Net promotor score (NPS) is a common metric used to understand how likely it is that a customer would recommend your brand/product/service to somebody else. NPS surveys can work well for organisations that find it hard to gather manual qualitative feedback. There are lots of survey tools available to conduct NPS surveys, including HubSpot Service Hub.

Examples of companies using marketing to build brand affinity

GONG

Gong is a revenue intelligence tool that businesses use to analyse customer-facing interactions across phone, email, and web conferencing to deliver insights they need to close more deals.

As a brand, Gong understands every inch of its audience. They use social media incredibly well to empathise and engage with their followers.

The screenshots below show how Gong understands its audience on a humorous and serious level.

gong humorous linkedin post

gong linkedin post empathising with customers

HubSpot

HubSpot is a marketing, sales, and customer service platform that helps companies grow better.

The HubSpot community is a fantastic example of customer engagement. One of the standout areas of their community is the HubSpot ideas forum. Here, customers can submit ideas for new features and forum members can upvote and comment. The conversations fuel HubSpot with use cases for the feature and highlight helpful workarounds.

HubSpot product managers use the ideas forum when planning their roadmaps, and crucially, provide status updates on each idea to keep their customers informed. This shows they’re listening to their customers and value their input.

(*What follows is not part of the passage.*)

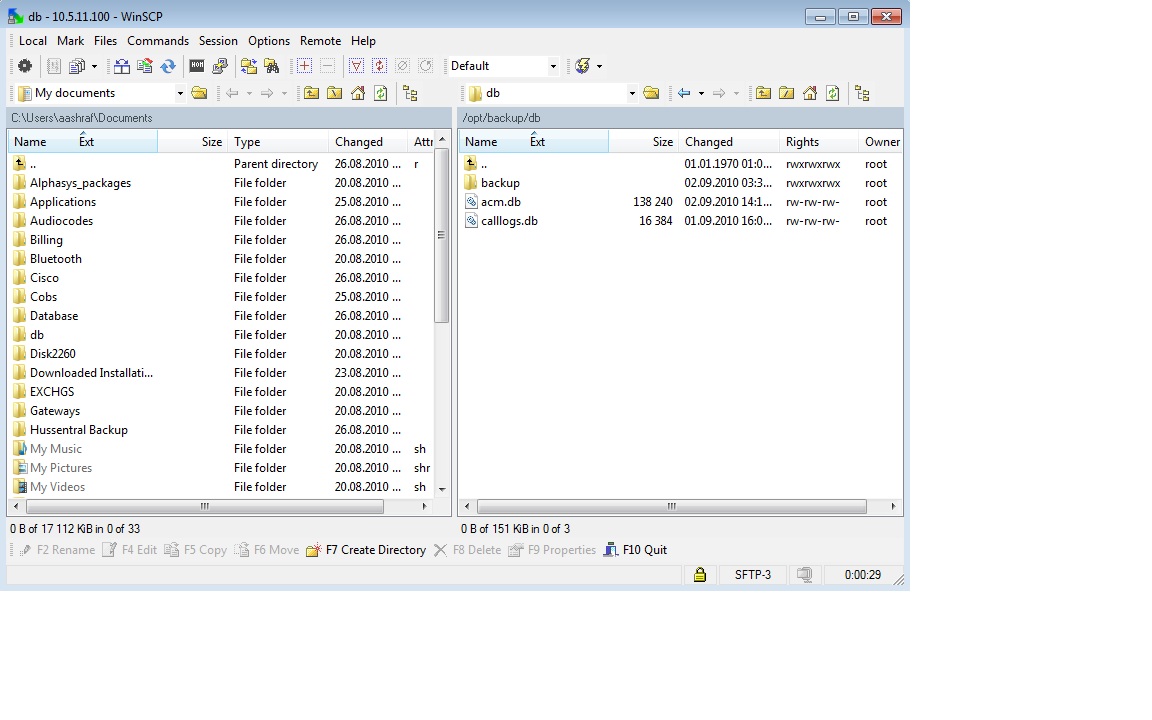Go to local parent directory icon
The height and width of the screenshot is (720, 1152).
tap(312, 93)
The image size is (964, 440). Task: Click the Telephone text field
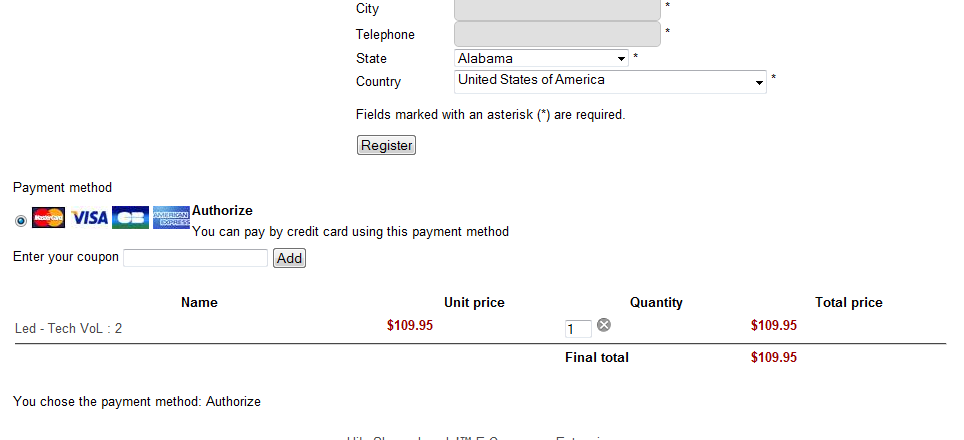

hubspot ideas forum engagement

Monday.com

Monday.com is a customizable web and mobile work management platform, designed to help teams and organizations with operational efficiency by tracking projects and workflows, visualizing data, and team collaboration. It includes automation capabilities and supports integrations with other work apps.

They encompass all the great elements of building brand affinity: engaging community, strong social messaging, and good customer service.

Not only do monday.com have a lively community forum where customers can submit ideas and ask questions, but they also bring customers together with events.

Their recent ‘Elevate Show 2022’ is a great example of bringing their community together. As well as speaking about their own platform, they have industry-leading experts to help customers in all areas of their working life.

monday.com event agenda

Following this, they then engaged with the attendees on social media to understand how the event landed.